Él los atendió, le avisaron que una moribunda necesitaba confesión y los acompañó hasta un carruaje, que lo transportó a un barrio poco poblado hasta casa en ruinas bloqueada con tablones en las ventanas. Cuando tocaron la puerta una ancianita andrajosa y llorosa con una vela en la mano salió a recibirlo y le indicó subir al piso superior donde él encontró a una joven muchacha con fiebre, con vestido de terciopelo y una diadema en la cabeza, acostada sobre un petate; se dice que esta mujer era muy hermosa. Escuchó su confesión, seguro le contaba cosas terribles porque el padre sudaba frío y daba sobresaltos al escucharla. Después de absolverla de sus pecados, ella se debilitó al bajar los escalones, los superiores se derrumbaron. En el piso inferior no encontró a la ancianita y afuera de la casa ya no estaba el carruaje, al cual nunca escuchó marcharse, por lo que decidió regresar a la casa, pero ésta comenzó a cerrarse, y aunque él quiso detenerla, no pudo; de pronto, escuchó un alarido, una voz hueca que hubiese puesto los cabellos de punta hasta al más valiente.
El sacerdote, asustado, regresó presurosamente a pie a casa de sus anfitriones, a quienes contó lo sucedido. Después se percató de que no traía consigo su rosario ni su pañuelo blanco, de modo que el señor de la casa, ordenó a dos de sus criados que fueran por ellos a aquella casa. Cuando regresaron, dijeron que, aunque insistieron tocando la puerta nadie les abrió. El cura extrañado afirmó que él había ido a esa casa y que dejó olvidados su rosario y su pañuelo blanco por lo que el anfitrión propuso que al día siguiente se reunirían para ir a dicha casa.

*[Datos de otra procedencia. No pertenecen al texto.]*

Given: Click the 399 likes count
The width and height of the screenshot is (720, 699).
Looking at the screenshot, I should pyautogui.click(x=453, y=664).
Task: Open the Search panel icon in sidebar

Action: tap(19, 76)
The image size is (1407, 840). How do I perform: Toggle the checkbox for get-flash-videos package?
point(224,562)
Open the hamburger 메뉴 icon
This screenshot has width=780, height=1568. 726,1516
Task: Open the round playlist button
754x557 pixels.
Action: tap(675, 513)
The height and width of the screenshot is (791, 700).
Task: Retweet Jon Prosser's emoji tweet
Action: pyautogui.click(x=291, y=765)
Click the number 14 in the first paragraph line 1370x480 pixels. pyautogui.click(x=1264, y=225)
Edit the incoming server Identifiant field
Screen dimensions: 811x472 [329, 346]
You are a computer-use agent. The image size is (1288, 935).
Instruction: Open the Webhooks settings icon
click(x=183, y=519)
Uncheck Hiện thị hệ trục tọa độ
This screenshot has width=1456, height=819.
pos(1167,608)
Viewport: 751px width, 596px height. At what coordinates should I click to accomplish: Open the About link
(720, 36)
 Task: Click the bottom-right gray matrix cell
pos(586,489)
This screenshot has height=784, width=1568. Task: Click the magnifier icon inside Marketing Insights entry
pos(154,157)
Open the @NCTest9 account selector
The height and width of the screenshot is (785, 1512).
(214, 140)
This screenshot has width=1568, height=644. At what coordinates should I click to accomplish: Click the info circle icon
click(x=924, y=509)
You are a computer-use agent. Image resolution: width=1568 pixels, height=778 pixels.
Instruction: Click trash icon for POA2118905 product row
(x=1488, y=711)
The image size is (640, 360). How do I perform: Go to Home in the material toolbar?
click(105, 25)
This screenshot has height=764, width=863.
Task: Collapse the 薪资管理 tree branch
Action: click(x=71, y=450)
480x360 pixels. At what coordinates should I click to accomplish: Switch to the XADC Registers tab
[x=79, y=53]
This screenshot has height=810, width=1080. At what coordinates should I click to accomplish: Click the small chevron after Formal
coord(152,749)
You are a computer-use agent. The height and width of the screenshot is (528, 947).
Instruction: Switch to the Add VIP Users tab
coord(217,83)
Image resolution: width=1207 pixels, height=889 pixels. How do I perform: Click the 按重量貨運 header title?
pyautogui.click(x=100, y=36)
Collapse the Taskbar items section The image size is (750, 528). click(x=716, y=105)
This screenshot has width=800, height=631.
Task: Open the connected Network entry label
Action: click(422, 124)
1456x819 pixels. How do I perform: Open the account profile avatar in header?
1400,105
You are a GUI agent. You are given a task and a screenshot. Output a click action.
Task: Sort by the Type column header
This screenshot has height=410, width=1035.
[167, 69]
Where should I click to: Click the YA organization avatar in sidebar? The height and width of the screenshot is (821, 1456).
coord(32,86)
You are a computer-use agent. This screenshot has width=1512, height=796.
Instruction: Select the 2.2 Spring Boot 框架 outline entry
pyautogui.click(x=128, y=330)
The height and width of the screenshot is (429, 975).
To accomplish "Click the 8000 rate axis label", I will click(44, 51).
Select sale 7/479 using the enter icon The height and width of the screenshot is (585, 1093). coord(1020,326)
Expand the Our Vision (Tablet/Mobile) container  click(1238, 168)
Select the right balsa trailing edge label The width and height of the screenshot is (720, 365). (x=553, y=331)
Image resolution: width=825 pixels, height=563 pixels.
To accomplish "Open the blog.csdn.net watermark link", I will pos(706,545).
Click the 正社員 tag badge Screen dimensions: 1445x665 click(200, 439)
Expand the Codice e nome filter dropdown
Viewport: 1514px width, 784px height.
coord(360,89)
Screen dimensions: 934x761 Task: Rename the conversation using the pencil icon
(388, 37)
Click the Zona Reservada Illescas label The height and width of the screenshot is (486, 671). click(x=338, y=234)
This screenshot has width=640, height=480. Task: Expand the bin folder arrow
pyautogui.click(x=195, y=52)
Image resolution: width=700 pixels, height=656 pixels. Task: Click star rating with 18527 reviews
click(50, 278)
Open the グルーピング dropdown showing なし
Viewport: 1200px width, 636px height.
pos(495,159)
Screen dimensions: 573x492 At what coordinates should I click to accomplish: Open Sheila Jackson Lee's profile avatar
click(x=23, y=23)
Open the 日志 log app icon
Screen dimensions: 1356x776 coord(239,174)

Al día siguiente se encaminaron a la casa e insistieron varias veces, pero nadie les abrió, por lo que un anciano se acercó y les dijo que hacía mucho tiempo que nadie habitaba esa casa, por lo que mandaron a traer a un herrero quien forzó la puerta. Entraron, pero no vieron a nadie, todos se asombraron cuando encontraron el rosario y el pañuelo del cura. Posteriormente vieron que del suelo salía un trozo de terciopelo. Los criados escarbaron y dentro de un ataúd encontraron un cádaver con un vestido terciopelo y con una diadema.
Desde entonces, el sacerdote se volvió introvertido, oraba a altas horas de la noche y padeció de insomnio. Nunca confesó el nombre de la muerta, ni lo confesado, por la ética de su oficio.